Sophia Loren è il nostro orgoglio. Quando vai all’estero, tante volte ti umiliano perché sei italiano per colpa del governo o delle mafie. Ma se dici Sophia Loren tutti ti ammirano e ti rispettano. Sophia Loren e Laura Pausini. Io la Loren la farei senatrice, guarda te.... Rino Barillari, paparazzo (Massimo M. Veronese). Il Giornale.
Enzo Biagi, durante la guerra, era retribuito non soltanto dal suo giornale, ma prendeva compensi anche dal regime fascista, tuttavia guai a ricordarglielo, cadeva nell’imbarazzo, non voleva che si sapesse in giro. Enzo allora era fascista, come tutti, del resto. Questo non mi sorprende né mi scandalizza. Vittorio Feltri, Il borghese. Mondadori, 2018.
Il primo Corriere che ho incontrato era un giornale in cui non si poteva ancora scrivere, per esempio, «in seno a»; o parole come «verifica» che, in caso di a capo, avrebbero potuto dividersi in modo imbarazzante. Un giornale in cui, qualunque cosa fosse capitata al mondo, la pagina 2 era occupata dalla politica e la pagina 3 dalla cultura: elzeviro, spalla e recensioni. Michele Brambilla, Sempre meglio che lavorare – Il mestiere del giornalista. Piemme, 2008.
Enrico Letta non aveva mai battuto chiodo. Non perché non avesse il martello ma perché nel suo partito di origine si era sempre preferito l’aspersorio. Aveva il potere soporifero del Pentothal. Dopo dieci minuti era il primo ad addormentarsi e neanche un bomba di Trump o un missile di Kim lo avrebbe svegliato. Non andava bene e bisognava quindi sostituirlo con uno che avesse più pepe, e non solo nel piatto dei cannellini all’uccelletto.Roberto Gervaso, Le cose come stanno. Mondadori, 2017.
Boeri è architetto-politico, è stato per breve tempo assessore a Milano, ma oggi ha trovato un suo ubi consistam in un potere molto più diffuso e più sottile, soft, nazionale e transnazionale: oltre alla presidenza della Triennale di Milano, guida una specie di boy band che scova creativi talentuosi in giro per l’Italia, li forma in una factory tra politica, design, architettura e arte contemporanea e poi li risputa dove servono. Michele Masneri. Il Foglio.

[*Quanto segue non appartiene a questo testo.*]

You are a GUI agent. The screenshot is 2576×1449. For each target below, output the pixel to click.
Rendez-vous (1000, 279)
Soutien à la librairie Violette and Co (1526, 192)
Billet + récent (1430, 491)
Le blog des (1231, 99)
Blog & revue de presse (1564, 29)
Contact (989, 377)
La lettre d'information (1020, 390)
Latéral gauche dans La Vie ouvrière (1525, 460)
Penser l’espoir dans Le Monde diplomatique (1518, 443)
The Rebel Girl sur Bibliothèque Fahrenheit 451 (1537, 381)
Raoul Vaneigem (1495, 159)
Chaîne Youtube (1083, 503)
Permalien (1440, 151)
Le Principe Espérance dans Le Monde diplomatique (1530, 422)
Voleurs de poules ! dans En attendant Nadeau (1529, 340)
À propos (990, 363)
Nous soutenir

Forse le immagini della sinistra sono implose perché è finita la militanza, che evidentemente, nel suo fideistico grigiore, nella sua disciplina perfino sacrificale, garantiva fegato e coraggio; mentre la comunicazione alla lunga dissecca l’uno e l’altro. Forse sono anche il culto dell’immediatezza e l’abbandono di quello che Amendola chiamava «il duro studio al tavolino» a far apparire il messaggio così finto da preferire il niente. Filippo Ceccarelli. la Repubblica.
Presi un treno da Israele per Varsavia. Era il 1961. Qualche anno prima Gomulka era andato al potere. In molti sperarono che le cose sarebbero migliorate. Non parlavo una parola della lingua. Il primo anno mi fecero assistere da esterno alla loro scuola teatrale. Credevo nel socialismo e scoprii la corruzione, la censura, la stupidità del regime. Decisi di lasciare la Polonia e di tornare in Norvegia. Era il Natale del 1961. Stavo in un bar a Cracovia, abbastanza disperato per tutto quello che di fallimentare mi stava accadendo. Vidi un giovane con gli occhiali spessi, la barba dostoevskiana, i capelli lunghi e scomposti. Mi incuriosì. Anche lui era solo. Mi avvicinai al suo tavolo. Scambiammo qualche battuta e poi si presentò: sono Jerzy Grotowski. Eugenio Barba, regista teatrale (Antonio Gnoli). la Repubblica.
Victor Sklovskij ricorda che nel taccuino di Cecov si trova la storia di un tale che aveva percorso per quindici o per vent’anni la stessa strada, aveva letto ogni giorno un’insegna con la scritta «Grande scelta di zingari», e si era chiesto: «Ma chi può avere bisogno di una grande varietà di zingari?». Quando, un giorno, l’insegna era stata tolta e appoggiata al muro, quel tale aveva letto finalmente: «Grande scelta di sigari». Il poeta, secondo Skovskij, è colui che sposta le insegne, è quello che istiga la rivolta delle cose. Paolo Nori, La grande Russia portatile. Salani editore, 2018.
I lunghi inverni nella neve dell’Ascolano hanno lasciato il bisogno di reagire con un’allegria corale. Tanti funzionari pubblici trasferiti, si ritrovano qui a fine carriera. Luca Goldoni, Viaggio in provincia. Mondadori.
Dopo i corvi, vengono le aquile. Roberto Gervaso. Il Messaggero.